• **Brano del documento**
+---+
C’è una buona dose di suspense, in Le belve: buoni e cattivi si confondono di continuo; c’è un piccolo gruppo di personaggi principali e altri di contorno, ma tutti adeguatamente definiti; c’è violenza – molta, al limite del gore; c’è una trama complessa e a volte senza apparente controllo; ci sono notevoli riferimenti religiosi, nei rapporti tra le persone e nelle scenografie; e c’è anche una velata attrazione omosessuale, tipica di molte coppie maschili del cinema (non a caso vengono tirati in ballo Butch Cassidy e Sundance Kid).
La vicenda è narrata da O, la cui voce fuori campo diventa, a un certo punto del film, superflua e fastidiosa (è un vecchio e dibattuto tema, quello dell’uso della voce fuori campo, di derivazione letteraria), anche perché il personaggio interpretato da Blake Lively, molto superficiale, non si fa voler bene dal pubblico – ammesso che in questo film ci si possa identificare con qualcuno. Va però riconosciuto un merito alla pellicola, un picco di interesse e approfondimento che risiede proprio nell’incontro dei due personaggi femminili: O e Elena, la regina del narcotraffico interpretata da una brava Salma Hayek, hanno modo di confrontarsi nel momento del sequestro della prima. Ophelia ha un non-rapporto con la madre, la seconda uno più o meno simile con la figlia: è inevitabile, ma per niente scontato, che le due donne tendano, una volta avvicinatesi, a identificarsi l’una con l’altra, a cercare reciprocamente una la figlia l’altra la madre. Forse il rapporto tra O e la sua vera madre è uno di quei particolari che rendono il libro interessante e che nel film, per varie ragioni, passa sottotraccia.
+---+
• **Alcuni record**
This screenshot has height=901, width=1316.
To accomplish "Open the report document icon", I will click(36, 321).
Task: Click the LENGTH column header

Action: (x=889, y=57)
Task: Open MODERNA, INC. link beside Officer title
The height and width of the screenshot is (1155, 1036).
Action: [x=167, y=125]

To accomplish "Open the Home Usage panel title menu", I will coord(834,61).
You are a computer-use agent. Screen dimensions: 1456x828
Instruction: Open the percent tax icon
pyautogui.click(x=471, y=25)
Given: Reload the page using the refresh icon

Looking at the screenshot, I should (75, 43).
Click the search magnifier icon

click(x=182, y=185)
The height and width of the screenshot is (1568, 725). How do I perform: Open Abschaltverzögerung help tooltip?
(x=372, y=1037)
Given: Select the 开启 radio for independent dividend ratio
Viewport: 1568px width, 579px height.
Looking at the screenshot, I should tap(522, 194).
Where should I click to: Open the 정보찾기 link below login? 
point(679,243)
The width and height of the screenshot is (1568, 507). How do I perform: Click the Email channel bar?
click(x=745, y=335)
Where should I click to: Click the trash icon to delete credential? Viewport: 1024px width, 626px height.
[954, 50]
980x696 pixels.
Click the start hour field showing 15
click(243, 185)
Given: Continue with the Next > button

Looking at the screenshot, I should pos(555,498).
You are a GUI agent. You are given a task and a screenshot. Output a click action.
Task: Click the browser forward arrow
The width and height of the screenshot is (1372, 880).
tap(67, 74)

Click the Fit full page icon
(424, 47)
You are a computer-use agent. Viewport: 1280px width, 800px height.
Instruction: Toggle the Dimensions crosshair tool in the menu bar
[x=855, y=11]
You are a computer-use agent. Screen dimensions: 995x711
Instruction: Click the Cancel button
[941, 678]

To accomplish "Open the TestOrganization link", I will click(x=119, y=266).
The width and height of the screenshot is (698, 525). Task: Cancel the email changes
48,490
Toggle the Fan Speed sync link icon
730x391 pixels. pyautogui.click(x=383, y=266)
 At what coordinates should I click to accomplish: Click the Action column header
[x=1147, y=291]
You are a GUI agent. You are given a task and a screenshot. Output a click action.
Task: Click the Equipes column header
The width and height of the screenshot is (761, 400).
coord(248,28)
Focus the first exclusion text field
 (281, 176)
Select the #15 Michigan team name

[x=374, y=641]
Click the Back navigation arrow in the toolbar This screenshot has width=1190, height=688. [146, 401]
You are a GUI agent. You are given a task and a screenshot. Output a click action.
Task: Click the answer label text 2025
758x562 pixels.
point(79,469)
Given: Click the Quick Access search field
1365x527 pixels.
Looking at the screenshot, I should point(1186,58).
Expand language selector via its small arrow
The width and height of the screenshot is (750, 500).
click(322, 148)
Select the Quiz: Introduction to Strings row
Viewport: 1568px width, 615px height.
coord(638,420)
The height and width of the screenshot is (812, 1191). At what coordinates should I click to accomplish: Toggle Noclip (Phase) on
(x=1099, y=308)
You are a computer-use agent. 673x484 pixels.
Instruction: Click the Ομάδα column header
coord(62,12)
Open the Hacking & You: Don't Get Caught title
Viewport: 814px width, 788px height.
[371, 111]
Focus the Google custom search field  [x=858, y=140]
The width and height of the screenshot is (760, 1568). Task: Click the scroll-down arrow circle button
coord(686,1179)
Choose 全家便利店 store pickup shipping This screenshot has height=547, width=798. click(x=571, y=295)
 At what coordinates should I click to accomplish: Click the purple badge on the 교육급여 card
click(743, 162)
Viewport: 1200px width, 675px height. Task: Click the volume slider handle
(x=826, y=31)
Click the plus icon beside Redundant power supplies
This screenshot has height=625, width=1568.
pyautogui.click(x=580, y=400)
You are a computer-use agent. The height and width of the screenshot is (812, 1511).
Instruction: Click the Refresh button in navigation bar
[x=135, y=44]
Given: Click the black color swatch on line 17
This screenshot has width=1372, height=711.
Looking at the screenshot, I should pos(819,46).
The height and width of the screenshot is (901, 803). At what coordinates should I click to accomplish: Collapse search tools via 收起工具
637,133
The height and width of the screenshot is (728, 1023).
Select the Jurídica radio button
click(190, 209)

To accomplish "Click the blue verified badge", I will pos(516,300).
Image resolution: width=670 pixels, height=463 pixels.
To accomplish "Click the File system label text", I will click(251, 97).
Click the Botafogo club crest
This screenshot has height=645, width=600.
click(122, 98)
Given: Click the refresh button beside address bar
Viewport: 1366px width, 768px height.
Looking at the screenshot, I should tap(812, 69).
+---+
• **Compito assegnato**
Trascrivi fedelmente dal brano su Le belve la parte che comincia con "C’è una buona" e prosegue fino a "e Sundance Kid).".

• **In risposta**
C’è una buona dose di suspense, in Le belve: buoni e cattivi si confondono di continuo; c’è un piccolo gruppo di personaggi principali e altri di contorno, ma tutti adeguatamente definiti; c’è violenza – molta, al limite del gore; c’è una trama complessa e a volte senza apparente controllo; ci sono notevoli riferimenti religiosi, nei rapporti tra le persone e nelle scenografie; e c’è anche una velata attrazione omosessuale, tipica di molte coppie maschili del cinema (non a caso vengono tirati in ballo Butch Cassidy e Sundance Kid).